**READING PASSAGE**:
□ □ □
Bring a taste of the tropics to your next gathering with these mini key lime pie bites. Featuring a buttery graham cracker crust, creamy tangy key lime filling, and fluffy whipped cream topping, these individual key lime pies are the perfect bite-sized summer dessert.
Course Dessert
Cuisine American
Keyword bite sized party treats, individual key lime pies, mini key lime pie bites
Prep Time 15 minutes
Cook Time 17 minutes
Chilling Time 2 hours
Total Time 2 hours 32 minutes
Servings 12 mini pies
Calories 210kcal
Author C. Sophie

Equipment

  • 12-cup muffin tin
  • Paper liners
  • Mixing bowls
  • Whisk
  • Electric mixer

Ingredients

For the Graham Cracker Crust

  • 1 cup graham cracker crumbs
  • 3 tbsp granulated sugar
  • 4 tbsp unsalted butter melted

For the Key Lime Filling

  • 14 oz sweetened condensed milk 1 can
  • 3 large egg yolks
  • 0.5 cup key lime juice fresh or bottled
  • 1 tbsp lime zest

For the Whipped Cream Topping

  • 0.5 cup heavy whipping cream
  • 1 tbsp powdered sugar

Instructions

  • Preheat the oven to 350°F (175°C) and line a standard 12-cup muffin tin with paper liners.
□ □ □
**ITEMS**:
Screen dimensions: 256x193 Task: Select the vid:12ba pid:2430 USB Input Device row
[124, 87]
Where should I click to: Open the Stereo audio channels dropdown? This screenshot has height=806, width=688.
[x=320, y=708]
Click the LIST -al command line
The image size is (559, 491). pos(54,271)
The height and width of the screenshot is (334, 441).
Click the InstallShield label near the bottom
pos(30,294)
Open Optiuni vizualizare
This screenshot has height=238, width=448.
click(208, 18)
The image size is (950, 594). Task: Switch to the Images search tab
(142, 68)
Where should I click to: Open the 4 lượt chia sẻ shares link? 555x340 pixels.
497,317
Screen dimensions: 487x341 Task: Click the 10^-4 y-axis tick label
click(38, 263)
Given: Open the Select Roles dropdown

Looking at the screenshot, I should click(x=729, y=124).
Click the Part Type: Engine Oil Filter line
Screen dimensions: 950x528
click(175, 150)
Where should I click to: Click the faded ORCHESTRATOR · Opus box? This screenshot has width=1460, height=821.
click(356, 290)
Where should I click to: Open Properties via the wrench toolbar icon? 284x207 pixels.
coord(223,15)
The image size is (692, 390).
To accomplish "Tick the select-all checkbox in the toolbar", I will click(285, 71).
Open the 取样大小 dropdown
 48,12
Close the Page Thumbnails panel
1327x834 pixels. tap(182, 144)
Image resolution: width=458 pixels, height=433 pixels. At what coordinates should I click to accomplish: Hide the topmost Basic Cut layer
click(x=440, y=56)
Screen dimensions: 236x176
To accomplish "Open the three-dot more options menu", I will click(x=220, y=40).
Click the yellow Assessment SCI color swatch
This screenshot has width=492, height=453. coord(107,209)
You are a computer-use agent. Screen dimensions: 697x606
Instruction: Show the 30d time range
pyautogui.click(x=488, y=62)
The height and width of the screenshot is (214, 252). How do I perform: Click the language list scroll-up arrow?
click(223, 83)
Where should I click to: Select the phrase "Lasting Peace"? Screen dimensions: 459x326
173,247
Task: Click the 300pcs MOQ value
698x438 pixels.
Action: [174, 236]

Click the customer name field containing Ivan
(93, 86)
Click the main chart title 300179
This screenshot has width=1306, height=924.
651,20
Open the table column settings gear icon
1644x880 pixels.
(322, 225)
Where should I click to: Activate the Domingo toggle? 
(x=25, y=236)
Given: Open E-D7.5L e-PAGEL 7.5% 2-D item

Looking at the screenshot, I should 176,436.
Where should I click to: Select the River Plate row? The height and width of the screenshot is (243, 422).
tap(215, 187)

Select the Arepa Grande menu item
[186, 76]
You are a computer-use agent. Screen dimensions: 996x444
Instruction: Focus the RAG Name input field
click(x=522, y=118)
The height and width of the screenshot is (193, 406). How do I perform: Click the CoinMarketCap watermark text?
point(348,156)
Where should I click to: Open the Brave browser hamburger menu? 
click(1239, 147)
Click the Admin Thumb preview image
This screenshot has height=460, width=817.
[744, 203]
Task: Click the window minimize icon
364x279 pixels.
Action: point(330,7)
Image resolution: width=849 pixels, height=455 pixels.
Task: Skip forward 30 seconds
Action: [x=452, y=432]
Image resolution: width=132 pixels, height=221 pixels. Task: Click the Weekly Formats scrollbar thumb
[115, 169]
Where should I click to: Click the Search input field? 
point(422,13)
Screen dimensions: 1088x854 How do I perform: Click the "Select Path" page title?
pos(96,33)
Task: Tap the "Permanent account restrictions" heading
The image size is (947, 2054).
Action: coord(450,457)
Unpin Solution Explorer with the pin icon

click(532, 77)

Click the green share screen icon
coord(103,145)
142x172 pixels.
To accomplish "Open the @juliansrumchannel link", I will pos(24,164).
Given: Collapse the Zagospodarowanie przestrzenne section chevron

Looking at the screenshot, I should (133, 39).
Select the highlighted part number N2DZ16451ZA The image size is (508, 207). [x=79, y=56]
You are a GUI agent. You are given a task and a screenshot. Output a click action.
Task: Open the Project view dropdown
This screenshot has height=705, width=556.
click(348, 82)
□ □ □
**STATED GOAL 1**: According to the recipe, how long is the chilling time?
**STATED GOAL 2**: Update the recipe, starting with "Bring a taste" and going on through "bite-sized summer dessert.", so that "party" stands in place of "gathering".
**STATED GOAL 3**: List every piece of equipment that the recipe names.
Rely solely on the recipe when responding.

**ANSWER 1**: 2 hours

**ANSWER 2**:
Bring a taste of the tropics to your next party with these mini key lime pie bites. Featuring a buttery graham cracker crust, creamy tangy key lime filling, and fluffy whipped cream topping, these individual key lime pies are the perfect bite-sized summer dessert.

**ANSWER 3**: 12-cup muffin tin, paper liners, mixing bowls, whisk, electric mixer